Archive for June, 2010

June 27th, 2010

I drank the Kentucky bourbon trail


Here’s what I learned when I drank the Kentucky bourbon trail: 1. I like bourbon. 2. So do a lot of other people. The state’s 10 distilleries are well aware of this, of course. They’re priming for continued growth — not just in consumption, as more and more people around the world appreciate a fine, aged American whiskey, but also in tourism, as more and more people around the world start to view the triangle between Louisville, Frankfort and Bardstown like Napa Valley. That’s the idea, anyway.

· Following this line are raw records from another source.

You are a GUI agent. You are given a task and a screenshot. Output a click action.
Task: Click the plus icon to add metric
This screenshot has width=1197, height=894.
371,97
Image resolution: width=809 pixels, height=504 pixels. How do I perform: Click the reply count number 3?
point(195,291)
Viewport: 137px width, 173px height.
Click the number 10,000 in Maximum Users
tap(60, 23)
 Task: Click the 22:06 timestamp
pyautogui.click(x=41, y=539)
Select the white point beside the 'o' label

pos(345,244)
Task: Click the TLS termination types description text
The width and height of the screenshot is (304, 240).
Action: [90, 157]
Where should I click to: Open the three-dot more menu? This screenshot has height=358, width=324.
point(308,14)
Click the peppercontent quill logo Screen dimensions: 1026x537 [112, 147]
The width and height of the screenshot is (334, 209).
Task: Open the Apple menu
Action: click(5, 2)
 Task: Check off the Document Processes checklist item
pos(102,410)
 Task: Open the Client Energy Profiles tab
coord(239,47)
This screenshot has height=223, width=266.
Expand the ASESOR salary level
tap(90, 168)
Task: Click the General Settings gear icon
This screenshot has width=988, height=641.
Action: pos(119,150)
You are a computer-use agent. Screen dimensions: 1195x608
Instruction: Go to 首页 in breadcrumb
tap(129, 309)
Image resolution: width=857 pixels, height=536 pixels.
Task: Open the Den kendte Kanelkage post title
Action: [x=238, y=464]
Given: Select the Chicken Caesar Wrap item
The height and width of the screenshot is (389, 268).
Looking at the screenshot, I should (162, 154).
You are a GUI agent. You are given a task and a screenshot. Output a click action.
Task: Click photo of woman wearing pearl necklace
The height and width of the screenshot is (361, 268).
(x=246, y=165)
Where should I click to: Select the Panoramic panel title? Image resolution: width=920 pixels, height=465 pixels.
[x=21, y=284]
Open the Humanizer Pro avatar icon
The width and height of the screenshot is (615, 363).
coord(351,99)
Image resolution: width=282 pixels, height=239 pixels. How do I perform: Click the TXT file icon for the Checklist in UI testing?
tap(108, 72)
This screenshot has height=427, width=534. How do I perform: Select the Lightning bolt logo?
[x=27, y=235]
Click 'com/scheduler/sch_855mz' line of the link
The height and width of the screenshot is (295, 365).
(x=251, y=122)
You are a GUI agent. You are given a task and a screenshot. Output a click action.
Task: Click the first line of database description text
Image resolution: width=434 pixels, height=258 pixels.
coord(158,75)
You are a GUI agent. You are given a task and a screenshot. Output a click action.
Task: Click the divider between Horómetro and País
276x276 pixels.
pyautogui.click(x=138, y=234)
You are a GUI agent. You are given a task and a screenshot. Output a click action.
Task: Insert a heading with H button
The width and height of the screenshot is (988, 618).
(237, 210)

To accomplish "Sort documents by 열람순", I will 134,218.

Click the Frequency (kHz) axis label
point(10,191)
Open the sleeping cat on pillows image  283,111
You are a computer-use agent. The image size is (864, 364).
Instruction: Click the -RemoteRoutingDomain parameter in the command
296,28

First, some context about our most prized native spirit. Up until the turn of the millennium, bourbon, with a couple exceptions, had been in serious decline. It was an old-man drink, often with “old” right on the label. By 1997, consumption had fallen to fewer than 13 million cases, less than half bourbon’s total in 1980. But by 2009, the alignment of our aspirational taste for good food and drink with the advent of boutique bourbons had turned consumption back around to roughly 18.6 million cases and growing. That growth is driven both by the top-selling premium brands Jim Beam, Wild Turkey, Evan Williams and Maker’s Mark, and their high-end siblings like Booker’s, Eagle Rare and Van Winkle. (Jack Daniels, which is not a bourbon but a Tennessee whiskey, dwarfs all of these brands. A few years ago, it surpassed Johnny Walker Red as the world’s largest-selling single whiskey brand. But that’s another story.)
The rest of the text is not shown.